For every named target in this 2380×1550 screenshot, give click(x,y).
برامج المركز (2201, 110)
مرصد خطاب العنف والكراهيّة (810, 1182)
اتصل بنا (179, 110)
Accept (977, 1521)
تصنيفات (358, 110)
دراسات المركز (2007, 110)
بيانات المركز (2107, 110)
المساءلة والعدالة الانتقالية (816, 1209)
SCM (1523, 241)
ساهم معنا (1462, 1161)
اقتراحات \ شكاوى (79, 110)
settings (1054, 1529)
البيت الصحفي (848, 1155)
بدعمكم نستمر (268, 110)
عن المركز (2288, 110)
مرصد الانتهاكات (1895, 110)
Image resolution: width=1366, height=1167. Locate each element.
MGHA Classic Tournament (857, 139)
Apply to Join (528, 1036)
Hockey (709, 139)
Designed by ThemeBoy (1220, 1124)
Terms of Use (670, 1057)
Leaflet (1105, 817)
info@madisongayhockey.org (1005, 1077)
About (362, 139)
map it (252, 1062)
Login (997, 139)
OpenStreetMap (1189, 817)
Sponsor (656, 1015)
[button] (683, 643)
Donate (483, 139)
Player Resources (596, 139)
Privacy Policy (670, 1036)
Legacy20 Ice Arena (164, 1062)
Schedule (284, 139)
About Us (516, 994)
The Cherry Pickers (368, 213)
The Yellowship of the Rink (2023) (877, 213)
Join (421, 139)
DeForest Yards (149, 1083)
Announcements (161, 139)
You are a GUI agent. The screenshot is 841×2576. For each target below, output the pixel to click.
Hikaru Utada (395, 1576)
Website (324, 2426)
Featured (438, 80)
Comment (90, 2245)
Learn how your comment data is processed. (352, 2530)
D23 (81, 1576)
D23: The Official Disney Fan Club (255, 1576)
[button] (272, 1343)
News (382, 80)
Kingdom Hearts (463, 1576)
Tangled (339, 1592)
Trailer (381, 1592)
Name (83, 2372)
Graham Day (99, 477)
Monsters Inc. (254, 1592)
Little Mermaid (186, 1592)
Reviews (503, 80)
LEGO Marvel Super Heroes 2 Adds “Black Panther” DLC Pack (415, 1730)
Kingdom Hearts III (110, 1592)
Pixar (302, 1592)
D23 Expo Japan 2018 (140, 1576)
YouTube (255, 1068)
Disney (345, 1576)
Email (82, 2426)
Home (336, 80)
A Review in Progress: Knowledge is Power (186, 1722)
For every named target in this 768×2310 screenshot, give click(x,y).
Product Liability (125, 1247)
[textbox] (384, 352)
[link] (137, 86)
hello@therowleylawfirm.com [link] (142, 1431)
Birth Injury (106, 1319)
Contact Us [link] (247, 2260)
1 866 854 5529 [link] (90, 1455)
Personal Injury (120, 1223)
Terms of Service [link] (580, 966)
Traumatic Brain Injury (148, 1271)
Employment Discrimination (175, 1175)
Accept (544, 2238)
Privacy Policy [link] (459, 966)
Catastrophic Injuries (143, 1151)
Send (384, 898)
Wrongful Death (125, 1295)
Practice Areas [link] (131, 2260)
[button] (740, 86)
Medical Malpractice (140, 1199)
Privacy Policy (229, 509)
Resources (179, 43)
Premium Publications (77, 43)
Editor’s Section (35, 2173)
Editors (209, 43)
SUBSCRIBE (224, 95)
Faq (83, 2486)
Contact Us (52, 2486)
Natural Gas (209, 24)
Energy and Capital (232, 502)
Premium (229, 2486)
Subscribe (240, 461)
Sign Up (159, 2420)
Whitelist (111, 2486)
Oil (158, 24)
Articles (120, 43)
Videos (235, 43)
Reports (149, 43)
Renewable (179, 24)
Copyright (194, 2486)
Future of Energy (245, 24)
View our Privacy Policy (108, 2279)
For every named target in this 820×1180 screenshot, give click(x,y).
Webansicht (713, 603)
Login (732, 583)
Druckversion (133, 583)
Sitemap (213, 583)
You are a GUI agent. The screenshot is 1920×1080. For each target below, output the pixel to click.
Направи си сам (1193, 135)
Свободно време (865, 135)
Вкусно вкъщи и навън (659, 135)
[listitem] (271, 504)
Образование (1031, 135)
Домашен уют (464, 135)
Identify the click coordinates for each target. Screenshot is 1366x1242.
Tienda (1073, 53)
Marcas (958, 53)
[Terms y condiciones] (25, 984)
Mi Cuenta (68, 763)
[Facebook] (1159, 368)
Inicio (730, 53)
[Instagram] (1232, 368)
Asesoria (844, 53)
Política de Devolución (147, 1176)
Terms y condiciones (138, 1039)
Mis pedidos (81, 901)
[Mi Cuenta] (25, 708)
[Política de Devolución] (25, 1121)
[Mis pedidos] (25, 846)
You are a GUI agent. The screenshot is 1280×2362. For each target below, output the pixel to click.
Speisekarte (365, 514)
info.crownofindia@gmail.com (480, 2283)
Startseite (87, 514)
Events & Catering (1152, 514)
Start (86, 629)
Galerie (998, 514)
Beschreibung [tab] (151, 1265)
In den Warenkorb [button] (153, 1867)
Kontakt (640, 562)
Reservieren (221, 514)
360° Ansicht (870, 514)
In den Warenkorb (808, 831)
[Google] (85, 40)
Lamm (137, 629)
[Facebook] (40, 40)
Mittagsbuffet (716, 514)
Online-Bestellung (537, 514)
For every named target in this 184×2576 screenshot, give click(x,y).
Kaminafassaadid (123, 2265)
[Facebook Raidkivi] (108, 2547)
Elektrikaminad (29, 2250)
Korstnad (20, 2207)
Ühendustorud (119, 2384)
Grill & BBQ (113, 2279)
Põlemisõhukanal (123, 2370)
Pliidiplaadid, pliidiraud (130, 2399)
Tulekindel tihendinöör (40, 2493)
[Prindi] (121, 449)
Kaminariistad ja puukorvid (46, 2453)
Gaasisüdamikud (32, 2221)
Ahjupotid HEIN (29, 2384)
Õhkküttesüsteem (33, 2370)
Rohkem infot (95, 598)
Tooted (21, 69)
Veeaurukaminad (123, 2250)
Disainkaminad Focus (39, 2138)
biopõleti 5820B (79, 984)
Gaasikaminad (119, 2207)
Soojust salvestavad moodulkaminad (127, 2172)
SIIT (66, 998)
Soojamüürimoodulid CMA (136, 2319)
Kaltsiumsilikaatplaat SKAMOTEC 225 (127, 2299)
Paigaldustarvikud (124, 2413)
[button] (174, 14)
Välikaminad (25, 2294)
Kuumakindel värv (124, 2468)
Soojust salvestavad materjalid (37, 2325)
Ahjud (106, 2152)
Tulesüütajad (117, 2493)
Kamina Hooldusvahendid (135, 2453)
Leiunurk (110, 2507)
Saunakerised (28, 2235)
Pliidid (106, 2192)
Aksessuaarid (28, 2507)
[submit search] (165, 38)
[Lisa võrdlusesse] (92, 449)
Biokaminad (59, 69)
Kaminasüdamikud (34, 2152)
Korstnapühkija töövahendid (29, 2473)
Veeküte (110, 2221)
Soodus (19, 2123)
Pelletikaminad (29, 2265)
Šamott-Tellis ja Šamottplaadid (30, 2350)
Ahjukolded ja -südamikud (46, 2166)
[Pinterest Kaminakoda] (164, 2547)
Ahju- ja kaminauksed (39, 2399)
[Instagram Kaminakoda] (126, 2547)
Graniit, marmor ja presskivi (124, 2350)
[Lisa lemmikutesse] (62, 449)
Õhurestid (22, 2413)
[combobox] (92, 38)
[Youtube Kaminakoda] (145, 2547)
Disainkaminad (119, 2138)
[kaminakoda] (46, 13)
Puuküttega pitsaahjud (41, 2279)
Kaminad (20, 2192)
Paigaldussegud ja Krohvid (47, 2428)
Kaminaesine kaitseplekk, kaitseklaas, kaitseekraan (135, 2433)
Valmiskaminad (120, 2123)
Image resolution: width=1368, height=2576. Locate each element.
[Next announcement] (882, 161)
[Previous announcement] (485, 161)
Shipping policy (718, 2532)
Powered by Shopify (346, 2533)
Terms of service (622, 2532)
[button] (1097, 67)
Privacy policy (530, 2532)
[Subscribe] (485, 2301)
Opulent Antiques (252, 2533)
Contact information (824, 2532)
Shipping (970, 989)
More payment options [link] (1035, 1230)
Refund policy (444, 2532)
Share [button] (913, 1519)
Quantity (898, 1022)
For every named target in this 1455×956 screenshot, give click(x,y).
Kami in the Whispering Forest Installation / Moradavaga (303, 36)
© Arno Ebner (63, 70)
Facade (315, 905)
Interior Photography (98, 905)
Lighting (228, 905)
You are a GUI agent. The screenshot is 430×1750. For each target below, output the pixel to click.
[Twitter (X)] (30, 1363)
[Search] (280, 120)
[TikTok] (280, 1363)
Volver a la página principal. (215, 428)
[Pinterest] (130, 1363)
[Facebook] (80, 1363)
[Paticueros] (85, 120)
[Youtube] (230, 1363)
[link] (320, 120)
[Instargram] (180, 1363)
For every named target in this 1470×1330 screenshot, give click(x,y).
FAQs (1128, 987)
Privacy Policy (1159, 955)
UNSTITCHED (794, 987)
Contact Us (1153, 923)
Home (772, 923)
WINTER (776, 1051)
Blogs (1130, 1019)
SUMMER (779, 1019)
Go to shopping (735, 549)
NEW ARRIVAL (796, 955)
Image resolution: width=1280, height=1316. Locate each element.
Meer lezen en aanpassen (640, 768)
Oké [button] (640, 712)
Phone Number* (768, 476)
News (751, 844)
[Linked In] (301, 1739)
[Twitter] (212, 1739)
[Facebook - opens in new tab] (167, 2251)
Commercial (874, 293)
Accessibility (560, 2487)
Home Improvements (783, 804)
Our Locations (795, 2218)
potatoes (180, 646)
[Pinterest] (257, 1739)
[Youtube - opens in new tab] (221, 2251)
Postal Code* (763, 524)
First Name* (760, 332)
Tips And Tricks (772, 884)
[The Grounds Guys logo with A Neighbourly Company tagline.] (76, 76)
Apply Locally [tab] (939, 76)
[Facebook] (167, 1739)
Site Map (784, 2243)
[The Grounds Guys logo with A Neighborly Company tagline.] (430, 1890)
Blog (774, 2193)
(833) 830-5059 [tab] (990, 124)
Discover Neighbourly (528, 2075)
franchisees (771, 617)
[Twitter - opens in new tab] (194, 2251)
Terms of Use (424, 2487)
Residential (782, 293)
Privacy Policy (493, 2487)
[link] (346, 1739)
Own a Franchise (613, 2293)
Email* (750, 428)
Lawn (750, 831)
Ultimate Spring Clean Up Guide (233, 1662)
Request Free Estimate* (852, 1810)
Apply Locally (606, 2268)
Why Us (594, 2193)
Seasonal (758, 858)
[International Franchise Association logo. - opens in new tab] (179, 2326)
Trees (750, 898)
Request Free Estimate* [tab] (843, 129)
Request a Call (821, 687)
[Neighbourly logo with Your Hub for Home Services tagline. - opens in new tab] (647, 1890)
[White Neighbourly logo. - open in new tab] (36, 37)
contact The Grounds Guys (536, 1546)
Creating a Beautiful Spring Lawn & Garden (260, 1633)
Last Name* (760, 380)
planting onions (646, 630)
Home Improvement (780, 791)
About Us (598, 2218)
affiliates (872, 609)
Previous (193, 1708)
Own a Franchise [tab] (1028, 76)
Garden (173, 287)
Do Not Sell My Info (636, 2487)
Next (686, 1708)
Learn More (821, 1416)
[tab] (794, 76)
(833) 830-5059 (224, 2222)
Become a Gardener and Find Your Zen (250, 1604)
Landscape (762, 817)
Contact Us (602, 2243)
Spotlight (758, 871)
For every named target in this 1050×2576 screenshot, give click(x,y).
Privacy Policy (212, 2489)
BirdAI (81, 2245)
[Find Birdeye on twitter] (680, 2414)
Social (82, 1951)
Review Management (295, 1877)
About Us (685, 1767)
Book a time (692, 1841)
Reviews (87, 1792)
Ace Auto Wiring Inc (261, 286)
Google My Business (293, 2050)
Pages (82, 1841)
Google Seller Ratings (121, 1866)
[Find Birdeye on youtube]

**Work order**: Write out exactly the lines that fall from the line with "In den Warenkorb (808, 831)" to the line with "[combobox] (92, 38)" in the records above, keeping both ends.

**Your solution**:
In den Warenkorb (808, 831)
[Google] (85, 40)
Lamm (137, 629)
[Facebook] (40, 40)
Mittagsbuffet (716, 514)
Online-Bestellung (537, 514)
For every named target in this 184×2576 screenshot, give click(x,y).
Kaminafassaadid (123, 2265)
[Facebook Raidkivi] (108, 2547)
Elektrikaminad (29, 2250)
Korstnad (20, 2207)
Ühendustorud (119, 2384)
Grill & BBQ (113, 2279)
Põlemisõhukanal (123, 2370)
Pliidiplaadid, pliidiraud (130, 2399)
Tulekindel tihendinöör (40, 2493)
[Prindi] (121, 449)
Kaminariistad ja puukorvid (46, 2453)
Gaasisüdamikud (32, 2221)
Ahjupotid HEIN (29, 2384)
Õhkküttesüsteem (33, 2370)
Rohkem infot (95, 598)
Tooted (21, 69)
Veeaurukaminad (123, 2250)
Disainkaminad Focus (39, 2138)
biopõleti 5820B (79, 984)
Gaasikaminad (119, 2207)
Soojust salvestavad moodulkaminad (127, 2172)
SIIT (66, 998)
Soojamüürimoodulid CMA (136, 2319)
Kaltsiumsilikaatplaat SKAMOTEC 225 (127, 2299)
Paigaldustarvikud (124, 2413)
[button] (174, 14)
Välikaminad (25, 2294)
Kuumakindel värv (124, 2468)
Soojust salvestavad materjalid (37, 2325)
Ahjud (106, 2152)
Tulesüütajad (117, 2493)
Kamina Hooldusvahendid (135, 2453)
Leiunurk (110, 2507)
Saunakerised (28, 2235)
Pliidid (106, 2192)
Aksessuaarid (28, 2507)
[submit search] (165, 38)
[Lisa võrdlusesse] (92, 449)
Biokaminad (59, 69)
Kaminasüdamikud (34, 2152)
Korstnapühkija töövahendid (29, 2473)
Veeküte (110, 2221)
Soodus (19, 2123)
Pelletikaminad (29, 2265)
Šamott-Tellis ja Šamottplaadid (30, 2350)
Ahjukolded ja -südamikud (46, 2166)
[Pinterest Kaminakoda] (164, 2547)
Ahju- ja kaminauksed (39, 2399)
[Instagram Kaminakoda] (126, 2547)
Graniit, marmor ja presskivi (124, 2350)
[Lisa lemmikutesse] (62, 449)
Õhurestid (22, 2413)
[combobox] (92, 38)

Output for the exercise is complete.